Registered taxis add another level of security to your journey. Aside from the fact that your journey is registered, the drivers are as well. In major cities this is the best and safest way to travel. I also learned to lock the doors of a taxi while traveling. This prevents anyone from getting in while you are stopped.

Arrive In A New Place During The Day

This will not only give you a chance to get your bearings, it will make you feel more comfortable in your new surroundings. Also, if you are looking for a place to stay, it is much safer walking around during the day. More light, less opportunists.

Ask Locals About Safe/Non-Safe Areas

Whether you inquire with a tourist information booth, guesthouse owner, or a local cafe, most locals are in the know and happy to share this information with you. With this knowledge you are free to wander about without feeling anxious or getting lost in a bad neighborhood. You may even make a friend or receive a recommendation on where to go in the process.

Have A “Story”

Having a story about meeting your “husband/boyfriend/fake man of your choosing” helps. Yes, I am strongly encouraging lying. I hate to admit that this the reality of the world we live in, but lying will deter interested parties. I recently had a man follow me around a museum attempting to make conversation and asking me where I was staying. I told him I was meeting my husband after the museum and went into a cascade of details(lies) about our fake love story. He stopped following me as a result.

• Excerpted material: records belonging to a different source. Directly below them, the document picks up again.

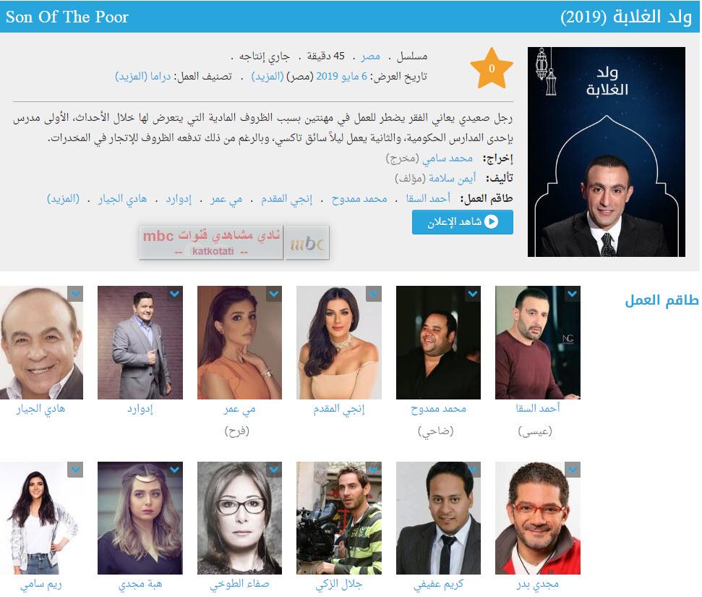Open director link محمد سامي
702x597 pixels.
[448, 158]
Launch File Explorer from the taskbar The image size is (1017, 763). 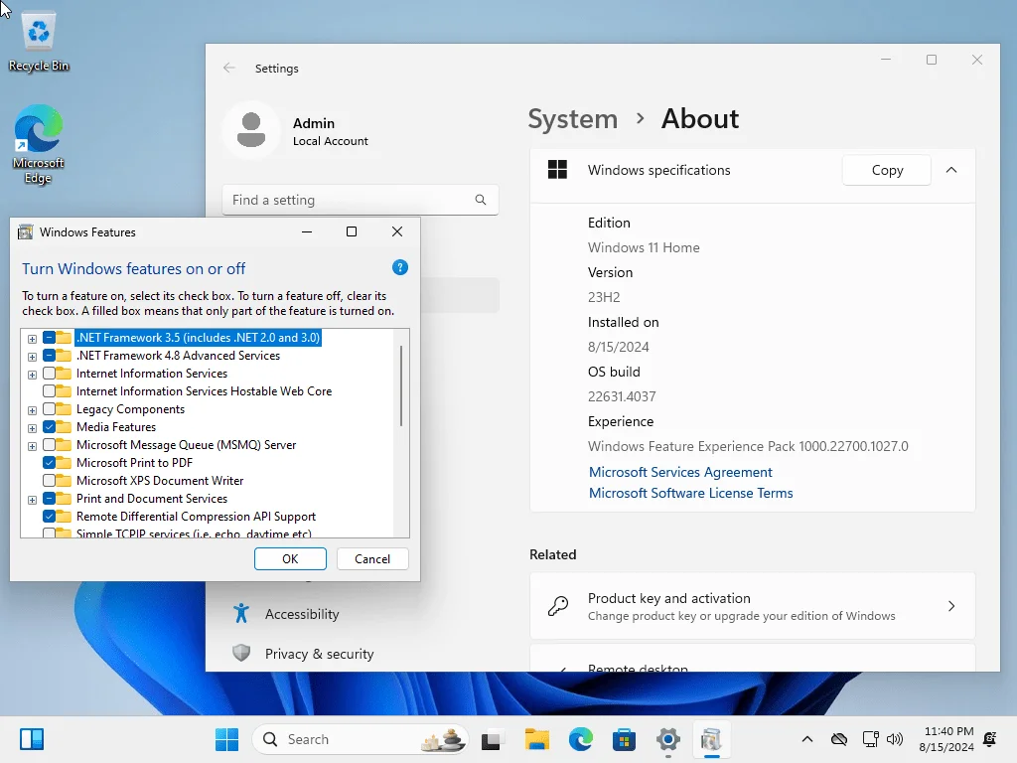click(x=537, y=739)
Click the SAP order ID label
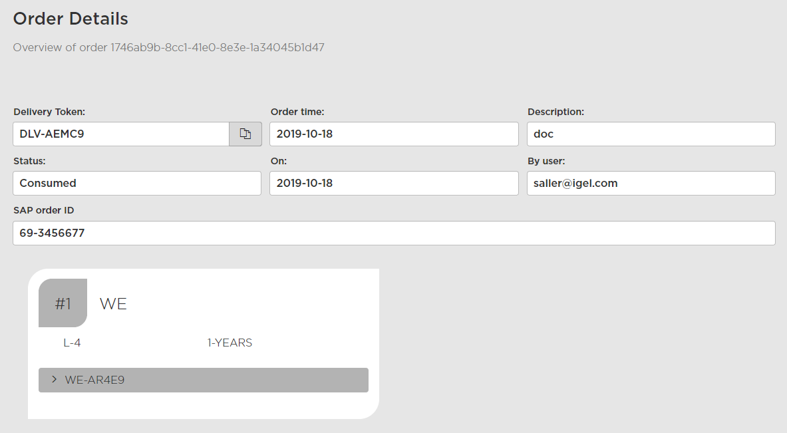The image size is (787, 433). (43, 210)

Inform Someone Of Your Whereabouts

Whether it is the guesthouse owner, your fellow backpackers, or your family at home, it is good to have somebody know where you are. I once had a situation at a guesthouse where I felt very uncomfortable in the presence of the owner. I felt compelled to message friends and fellow travel buddies to inform them exactly where I was staying. Nothing happened but I felt better knowing someone was aware just in case.

Don’t Be Afraid To Say NO!

Sometimes we sacrifice what we really want in favor of being polite or pleasing people. It is not rude to say no or be assertive. Being assertive is an art that when cultivated will allow you to avoid unfavorable situations. This rule applies to getting in a taxi with a driver who smells like alcohol, denying drink/food from a stranger on the train, a hand attempting to grope you, or telling a new acquaintance you are uncomfortable walking down a dark alley. Use your intuition and your NO as much as necessary.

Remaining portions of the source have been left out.